[Stored entries]
= Beginning of Section =
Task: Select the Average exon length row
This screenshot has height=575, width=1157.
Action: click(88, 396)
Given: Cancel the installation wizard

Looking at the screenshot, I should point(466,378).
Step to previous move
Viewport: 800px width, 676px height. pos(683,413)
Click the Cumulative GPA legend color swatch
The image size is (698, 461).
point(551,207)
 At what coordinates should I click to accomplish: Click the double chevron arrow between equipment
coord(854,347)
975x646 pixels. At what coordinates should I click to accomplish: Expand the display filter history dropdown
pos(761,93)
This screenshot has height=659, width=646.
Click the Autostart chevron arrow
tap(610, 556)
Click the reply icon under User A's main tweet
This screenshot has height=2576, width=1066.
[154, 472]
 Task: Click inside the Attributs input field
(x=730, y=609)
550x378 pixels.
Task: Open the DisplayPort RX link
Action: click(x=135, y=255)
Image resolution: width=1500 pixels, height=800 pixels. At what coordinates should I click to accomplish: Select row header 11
= End of Section =
**Exercise goal:** From the entries above, collect every line with the string "Select" in it.

**Finished task:**
Task: Select the Average exon length row
Image resolution: width=1500 pixels, height=800 pixels. At what coordinates should I click to accomplish: Select row header 11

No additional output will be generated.